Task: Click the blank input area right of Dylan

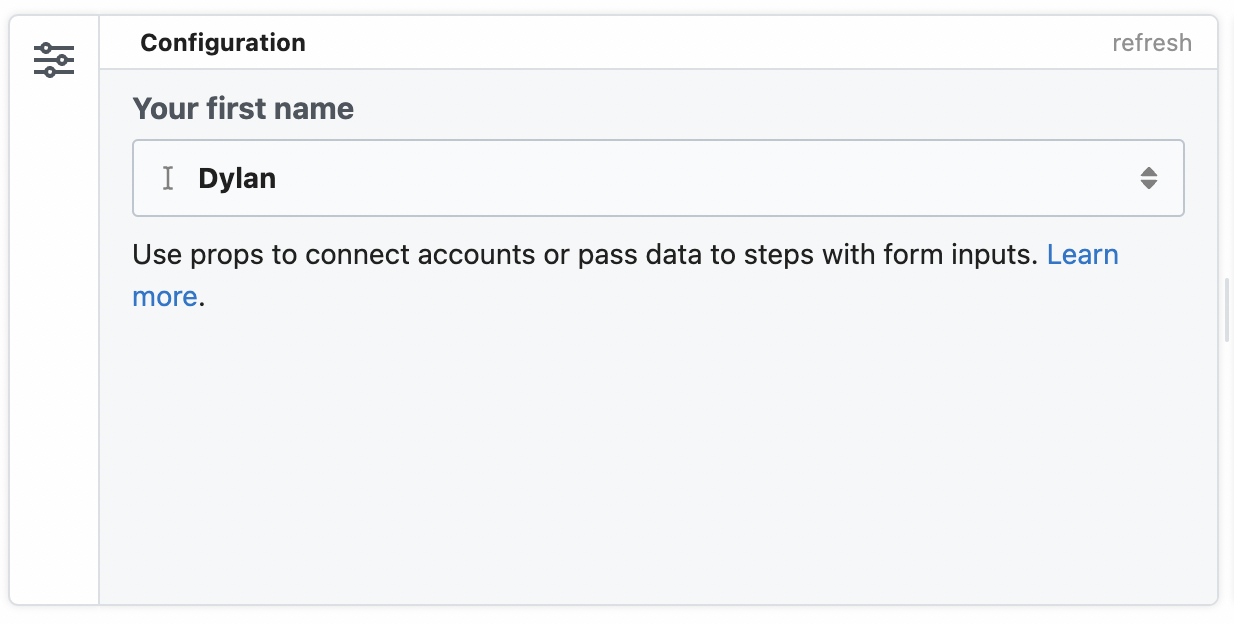Action: [x=700, y=178]
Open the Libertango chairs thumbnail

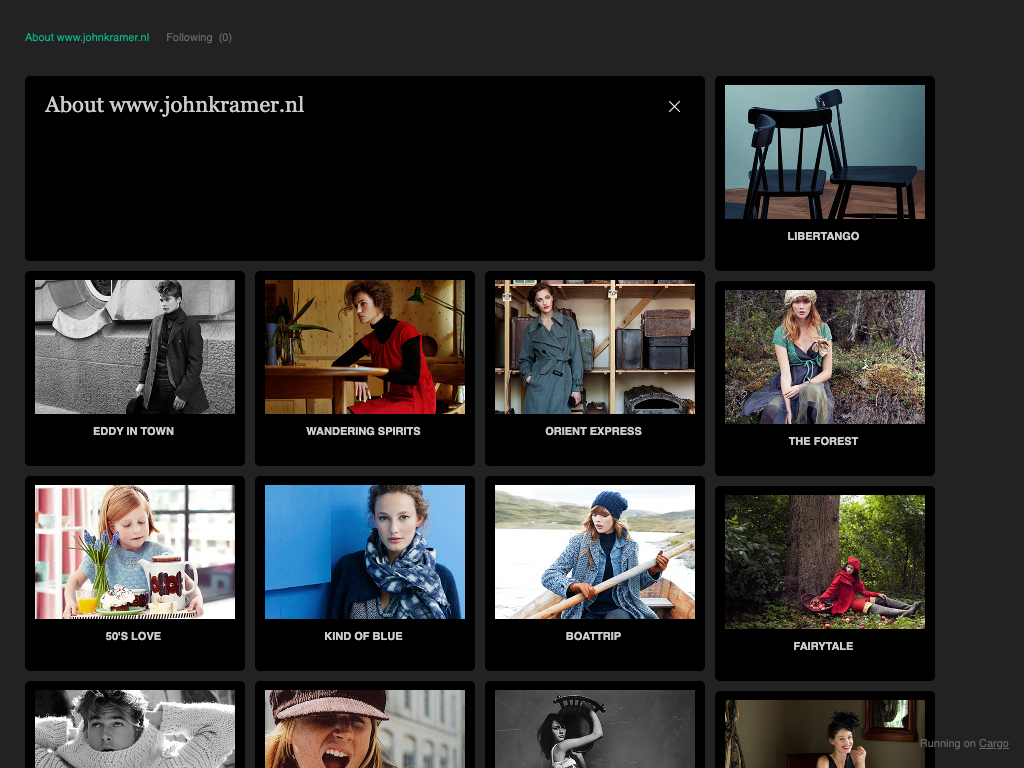click(x=824, y=152)
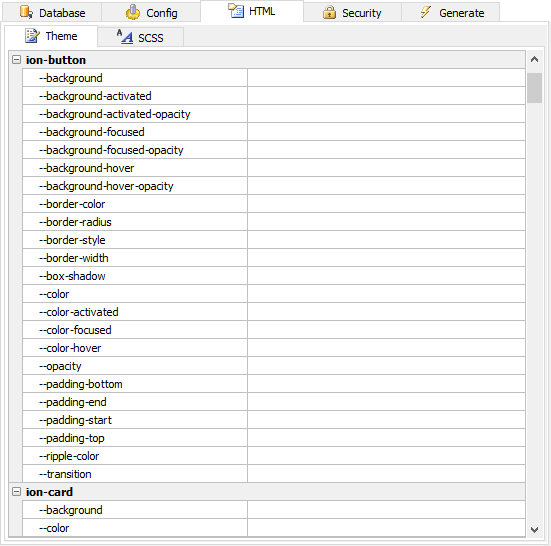
Task: Collapse the ion-button group
Action: 16,59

→ **GIVEN TASK**: Reproduce the listing above, replacing "blank" with "empty" and leaving everything else unchanged. Omit the pictures from your answer.

→ **PROBLEM SOLUTION**:
Task: Click the empty input area right of Dylan

Action: [x=700, y=178]
Open the Libertango chairs thumbnail

click(x=824, y=152)
Task: Collapse the ion-button group
Action: 16,59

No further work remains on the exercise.